(Bloomberg) -- SoftBank Group Corp.’s sale of 1.24 trillion yen ($11.8 billion) of stock in its domestic wireless arm met with robust demand from overseas and Japanese financial institutions, as well as individual investors in Japan, according to people familiar with the matter.
Foreign and domestic institutional investors sought more than five times as many shares than were for sale, said people involved in coordinating the transaction, who asked not to be identified because the information isn’t public. Demand from retail investors also exceeded the shares allocated.

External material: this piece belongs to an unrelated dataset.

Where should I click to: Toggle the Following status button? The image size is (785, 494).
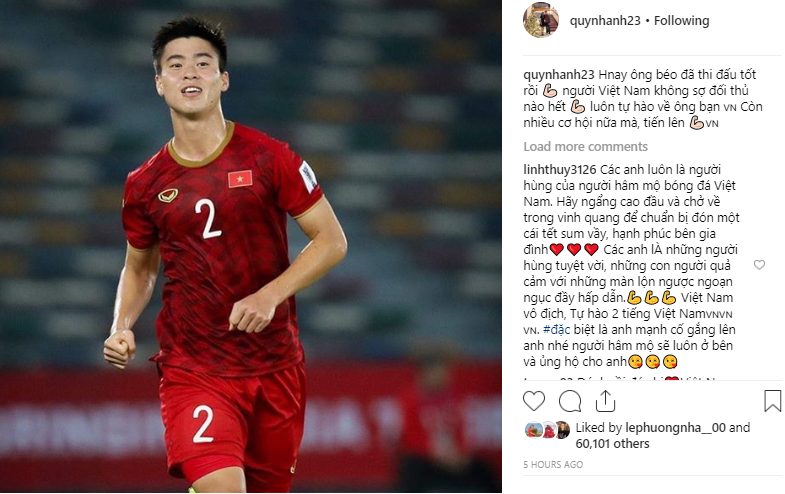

The transaction, Japan’s biggest secondary share sale in two decades, is among the latest in a frenzy of deals unleashed by SoftBank founder Masayoshi Son as the company looks to refill its coffers amid the continuing coronavirus pandemic. Son has already offloaded $13.7 billion of Alibaba Group Holding Ltd. stock and a stake in T-Mobile US Inc. for about $20 billion. It also recently agreed to sell Arm Ltd. to Nvidia Corp. for about $40 billion. SoftBank is using some of the proceeds to pay down debt and is mid-way through a record 2.5 trillion yen of stock repurchases.
The Japanese firm earlier this week said it will sell SoftBank Corp. shares at 1,204.50 yen apiece, disposing about a third of its stake. SoftBank Corp.’s shares have climbed almost 3% since the announcement.
Nomura Holdings Inc., Daiwa Securities Group Inc., Mizuho Financial Group Inc., Merrill Lynch Japan Securities Co. and JPMorgan Chase & Co. are the global coordinators on the deal. Nomura underwrote 35% of the domestic stock, followed by Daiwa with 30% and Mizuho’s 15%, according to the people. Overseas, Nomura, Bank of America Corp. and JPMorgan had a 20% share each. The underwriters received 21.6 billion yen in fees, according to a spokesperson for SoftBank.